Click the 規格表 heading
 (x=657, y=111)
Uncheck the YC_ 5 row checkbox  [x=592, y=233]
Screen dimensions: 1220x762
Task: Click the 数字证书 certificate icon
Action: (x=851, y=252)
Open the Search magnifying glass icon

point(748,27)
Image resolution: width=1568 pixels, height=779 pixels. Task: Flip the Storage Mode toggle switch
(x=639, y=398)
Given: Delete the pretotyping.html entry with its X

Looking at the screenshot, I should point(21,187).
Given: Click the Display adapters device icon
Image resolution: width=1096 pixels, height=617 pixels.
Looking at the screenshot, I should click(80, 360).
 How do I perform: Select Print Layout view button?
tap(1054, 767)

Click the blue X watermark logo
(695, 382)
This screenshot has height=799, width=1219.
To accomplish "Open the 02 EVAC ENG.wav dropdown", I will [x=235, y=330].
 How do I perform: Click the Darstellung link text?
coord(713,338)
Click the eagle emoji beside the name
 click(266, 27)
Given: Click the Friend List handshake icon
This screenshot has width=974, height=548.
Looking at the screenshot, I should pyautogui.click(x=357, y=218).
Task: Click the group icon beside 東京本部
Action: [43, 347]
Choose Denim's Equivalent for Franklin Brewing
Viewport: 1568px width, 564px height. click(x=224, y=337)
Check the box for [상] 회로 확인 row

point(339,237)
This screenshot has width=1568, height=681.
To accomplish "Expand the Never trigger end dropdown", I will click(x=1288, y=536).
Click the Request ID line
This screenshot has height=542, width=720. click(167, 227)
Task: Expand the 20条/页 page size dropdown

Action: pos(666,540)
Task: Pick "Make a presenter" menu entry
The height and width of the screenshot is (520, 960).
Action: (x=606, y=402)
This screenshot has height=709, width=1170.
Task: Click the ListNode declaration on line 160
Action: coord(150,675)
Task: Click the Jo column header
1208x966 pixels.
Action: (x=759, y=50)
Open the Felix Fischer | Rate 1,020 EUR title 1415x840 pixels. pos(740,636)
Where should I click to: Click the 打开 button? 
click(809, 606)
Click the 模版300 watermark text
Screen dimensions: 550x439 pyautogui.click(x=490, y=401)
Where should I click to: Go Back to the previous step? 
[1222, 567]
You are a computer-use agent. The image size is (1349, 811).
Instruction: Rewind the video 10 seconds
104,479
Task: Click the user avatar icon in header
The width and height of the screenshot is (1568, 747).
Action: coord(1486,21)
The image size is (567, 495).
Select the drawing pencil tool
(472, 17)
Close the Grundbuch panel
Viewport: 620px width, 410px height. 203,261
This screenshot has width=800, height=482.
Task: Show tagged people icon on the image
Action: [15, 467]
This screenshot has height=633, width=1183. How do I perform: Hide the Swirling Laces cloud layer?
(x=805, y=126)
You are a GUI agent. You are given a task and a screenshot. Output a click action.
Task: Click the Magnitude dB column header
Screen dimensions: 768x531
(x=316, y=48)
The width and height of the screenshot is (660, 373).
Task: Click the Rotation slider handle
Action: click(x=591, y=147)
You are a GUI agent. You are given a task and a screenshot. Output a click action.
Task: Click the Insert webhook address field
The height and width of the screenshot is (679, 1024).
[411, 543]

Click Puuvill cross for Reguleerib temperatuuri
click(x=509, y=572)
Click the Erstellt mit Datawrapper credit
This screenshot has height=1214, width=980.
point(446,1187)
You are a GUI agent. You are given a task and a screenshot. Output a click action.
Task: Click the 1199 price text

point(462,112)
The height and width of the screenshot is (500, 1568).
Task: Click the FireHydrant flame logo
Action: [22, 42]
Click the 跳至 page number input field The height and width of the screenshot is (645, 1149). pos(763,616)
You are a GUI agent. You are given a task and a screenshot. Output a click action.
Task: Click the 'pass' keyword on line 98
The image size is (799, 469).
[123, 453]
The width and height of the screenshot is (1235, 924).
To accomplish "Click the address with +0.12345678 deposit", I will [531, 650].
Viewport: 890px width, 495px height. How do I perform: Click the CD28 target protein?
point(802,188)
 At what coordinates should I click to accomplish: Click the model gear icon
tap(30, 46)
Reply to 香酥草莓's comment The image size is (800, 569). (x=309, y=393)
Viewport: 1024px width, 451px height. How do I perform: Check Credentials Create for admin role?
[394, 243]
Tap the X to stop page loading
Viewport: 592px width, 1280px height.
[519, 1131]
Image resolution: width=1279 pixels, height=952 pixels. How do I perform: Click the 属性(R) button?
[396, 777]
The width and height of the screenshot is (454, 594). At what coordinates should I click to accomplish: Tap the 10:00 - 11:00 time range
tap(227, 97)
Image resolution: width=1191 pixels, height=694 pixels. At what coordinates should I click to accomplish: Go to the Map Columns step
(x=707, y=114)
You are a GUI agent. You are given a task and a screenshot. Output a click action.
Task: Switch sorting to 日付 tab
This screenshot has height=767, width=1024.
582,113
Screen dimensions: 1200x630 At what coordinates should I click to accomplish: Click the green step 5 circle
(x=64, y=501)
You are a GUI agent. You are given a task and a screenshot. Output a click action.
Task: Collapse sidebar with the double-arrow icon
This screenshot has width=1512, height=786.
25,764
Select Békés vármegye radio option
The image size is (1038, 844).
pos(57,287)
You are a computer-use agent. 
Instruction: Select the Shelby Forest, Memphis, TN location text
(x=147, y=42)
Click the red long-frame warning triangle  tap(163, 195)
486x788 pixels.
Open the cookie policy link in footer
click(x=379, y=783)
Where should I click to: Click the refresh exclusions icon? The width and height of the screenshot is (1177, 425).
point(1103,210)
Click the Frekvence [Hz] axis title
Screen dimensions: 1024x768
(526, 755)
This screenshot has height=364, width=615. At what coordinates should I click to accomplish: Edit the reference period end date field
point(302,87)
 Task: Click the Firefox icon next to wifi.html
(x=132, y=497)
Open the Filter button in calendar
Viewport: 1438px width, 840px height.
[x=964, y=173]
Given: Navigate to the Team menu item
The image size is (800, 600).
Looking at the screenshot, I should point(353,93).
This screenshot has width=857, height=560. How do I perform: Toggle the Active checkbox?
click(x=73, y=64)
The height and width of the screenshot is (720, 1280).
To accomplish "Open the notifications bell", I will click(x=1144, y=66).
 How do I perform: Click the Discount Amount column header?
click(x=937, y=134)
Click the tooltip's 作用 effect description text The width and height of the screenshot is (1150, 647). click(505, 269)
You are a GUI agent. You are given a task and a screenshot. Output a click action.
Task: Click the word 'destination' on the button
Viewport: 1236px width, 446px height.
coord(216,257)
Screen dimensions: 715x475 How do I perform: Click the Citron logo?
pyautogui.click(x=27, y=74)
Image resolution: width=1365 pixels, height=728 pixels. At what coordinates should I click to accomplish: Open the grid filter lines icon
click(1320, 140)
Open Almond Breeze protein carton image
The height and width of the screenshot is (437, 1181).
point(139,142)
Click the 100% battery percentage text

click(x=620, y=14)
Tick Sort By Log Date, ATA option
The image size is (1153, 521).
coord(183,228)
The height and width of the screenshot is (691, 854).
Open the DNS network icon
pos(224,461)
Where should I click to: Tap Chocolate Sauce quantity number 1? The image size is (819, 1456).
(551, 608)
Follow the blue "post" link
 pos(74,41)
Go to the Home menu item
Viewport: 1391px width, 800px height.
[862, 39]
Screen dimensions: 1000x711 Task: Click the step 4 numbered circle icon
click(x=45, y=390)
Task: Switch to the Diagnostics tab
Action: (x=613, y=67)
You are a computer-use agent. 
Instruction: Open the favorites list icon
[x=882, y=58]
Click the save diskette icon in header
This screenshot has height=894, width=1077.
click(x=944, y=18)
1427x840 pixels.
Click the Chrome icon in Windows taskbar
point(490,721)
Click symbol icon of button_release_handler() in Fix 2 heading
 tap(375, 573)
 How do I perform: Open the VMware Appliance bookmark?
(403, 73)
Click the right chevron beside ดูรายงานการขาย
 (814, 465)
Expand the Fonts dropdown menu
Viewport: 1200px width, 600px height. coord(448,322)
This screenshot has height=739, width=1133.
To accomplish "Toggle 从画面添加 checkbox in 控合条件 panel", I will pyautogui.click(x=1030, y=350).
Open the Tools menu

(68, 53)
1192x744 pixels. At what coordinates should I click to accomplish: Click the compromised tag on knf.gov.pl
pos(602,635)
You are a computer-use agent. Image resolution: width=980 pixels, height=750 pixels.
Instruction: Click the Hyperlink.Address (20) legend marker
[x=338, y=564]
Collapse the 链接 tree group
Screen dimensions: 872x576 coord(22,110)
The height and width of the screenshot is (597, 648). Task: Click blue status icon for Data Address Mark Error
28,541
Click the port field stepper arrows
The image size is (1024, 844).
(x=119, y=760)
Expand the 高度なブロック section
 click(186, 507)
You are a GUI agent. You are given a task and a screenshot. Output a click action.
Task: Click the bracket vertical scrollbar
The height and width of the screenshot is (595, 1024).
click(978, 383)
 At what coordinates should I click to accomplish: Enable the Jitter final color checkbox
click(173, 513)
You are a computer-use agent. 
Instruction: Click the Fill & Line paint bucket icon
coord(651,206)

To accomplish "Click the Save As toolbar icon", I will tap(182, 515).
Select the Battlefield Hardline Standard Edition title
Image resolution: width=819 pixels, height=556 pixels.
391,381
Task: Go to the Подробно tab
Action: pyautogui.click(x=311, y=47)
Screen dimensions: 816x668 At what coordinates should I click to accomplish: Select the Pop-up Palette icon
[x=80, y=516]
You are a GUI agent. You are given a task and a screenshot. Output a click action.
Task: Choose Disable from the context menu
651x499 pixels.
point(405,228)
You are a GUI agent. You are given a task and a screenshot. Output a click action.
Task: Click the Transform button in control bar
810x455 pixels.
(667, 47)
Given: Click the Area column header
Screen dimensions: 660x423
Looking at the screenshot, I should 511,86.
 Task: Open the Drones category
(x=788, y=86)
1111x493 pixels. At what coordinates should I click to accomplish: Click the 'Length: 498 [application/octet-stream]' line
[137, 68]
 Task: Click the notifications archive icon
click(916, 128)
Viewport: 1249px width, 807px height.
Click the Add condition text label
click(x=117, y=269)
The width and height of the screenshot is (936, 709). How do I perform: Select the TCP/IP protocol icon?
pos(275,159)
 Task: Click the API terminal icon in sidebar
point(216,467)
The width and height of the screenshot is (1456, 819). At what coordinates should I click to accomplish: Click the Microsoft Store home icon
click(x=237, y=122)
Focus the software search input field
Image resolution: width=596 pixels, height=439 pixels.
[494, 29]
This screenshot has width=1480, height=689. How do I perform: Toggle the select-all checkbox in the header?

> **Work item**: Please, from the entries above, set down exactly the lines from the one containing "This screenshot has height=633, width=1183." through the one containing "Click the 跳至", and only those.

> **Response for this exercise**:
This screenshot has height=633, width=1183. How do I perform: Hide the Swirling Laces cloud layer?
(x=805, y=126)
You are a GUI agent. You are given a task and a screenshot. Output a click action.
Task: Click the Magnitude dB column header
Screen dimensions: 768x531
(x=316, y=48)
The width and height of the screenshot is (660, 373).
Task: Click the Rotation slider handle
Action: click(x=591, y=147)
You are a GUI agent. You are given a task and a screenshot. Output a click action.
Task: Click the Insert webhook address field
The height and width of the screenshot is (679, 1024).
[411, 543]

Click Puuvill cross for Reguleerib temperatuuri
click(x=509, y=572)
Click the Erstellt mit Datawrapper credit
This screenshot has height=1214, width=980.
point(446,1187)
You are a GUI agent. You are given a task and a screenshot. Output a click action.
Task: Click the 1199 price text

point(462,112)
The height and width of the screenshot is (500, 1568).
Task: Click the FireHydrant flame logo
Action: [22, 42]
Click the 跳至 page number input field The height and width of the screenshot is (645, 1149). pos(763,616)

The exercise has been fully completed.